▶ **Directions for this task**:
Except for the pictures, reproduce the records word for word.

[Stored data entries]
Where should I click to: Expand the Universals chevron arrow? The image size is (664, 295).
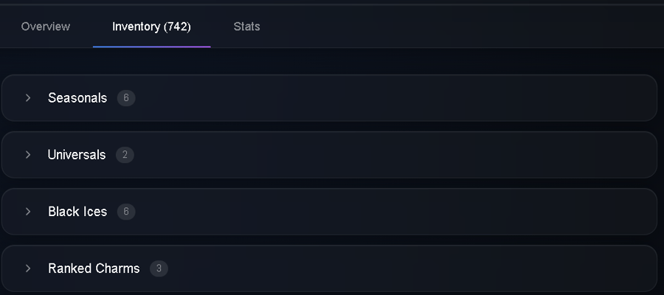point(28,154)
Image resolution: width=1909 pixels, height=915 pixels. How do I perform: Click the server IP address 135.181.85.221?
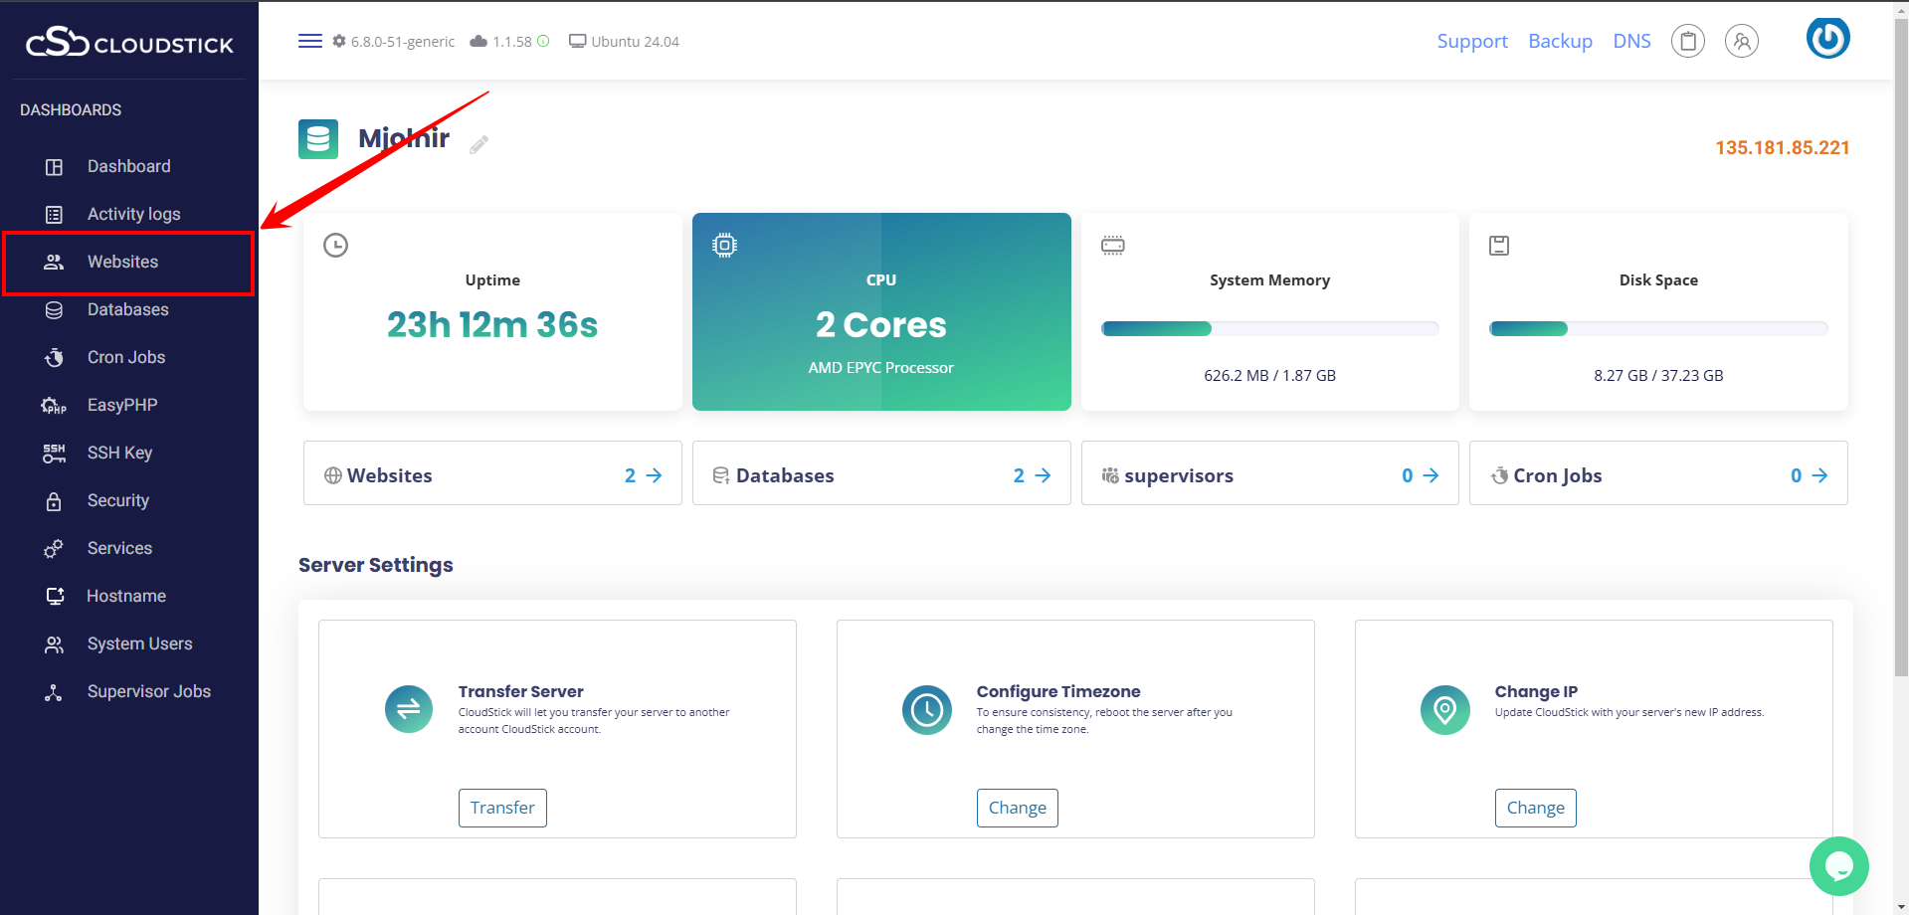[x=1782, y=147]
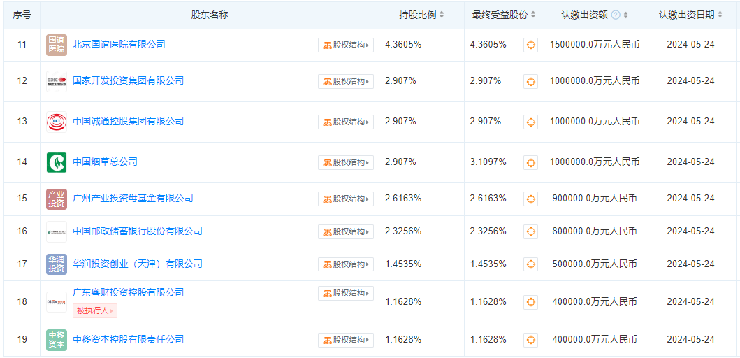Click 中国诚通控股集团 red logo
Viewport: 740px width, 358px height.
click(x=57, y=122)
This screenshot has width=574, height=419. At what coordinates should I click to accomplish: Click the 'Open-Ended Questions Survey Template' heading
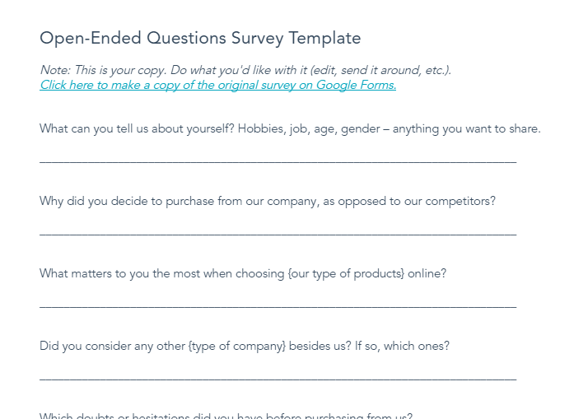click(x=200, y=39)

▶ **Solution**:
Where should I click to: Expand the Universals chevron arrow? The image size is (664, 295).
point(28,154)
Image resolution: width=1909 pixels, height=915 pixels. How do I perform: Click the server IP address 135.181.85.221?
[x=1782, y=147]
Click 中国诚通控股集团 red logo
Viewport: 740px width, 358px height.
click(x=57, y=122)
This screenshot has width=574, height=419. At what coordinates should I click to accomplish: Click the 'Open-Ended Questions Survey Template' heading
click(x=200, y=39)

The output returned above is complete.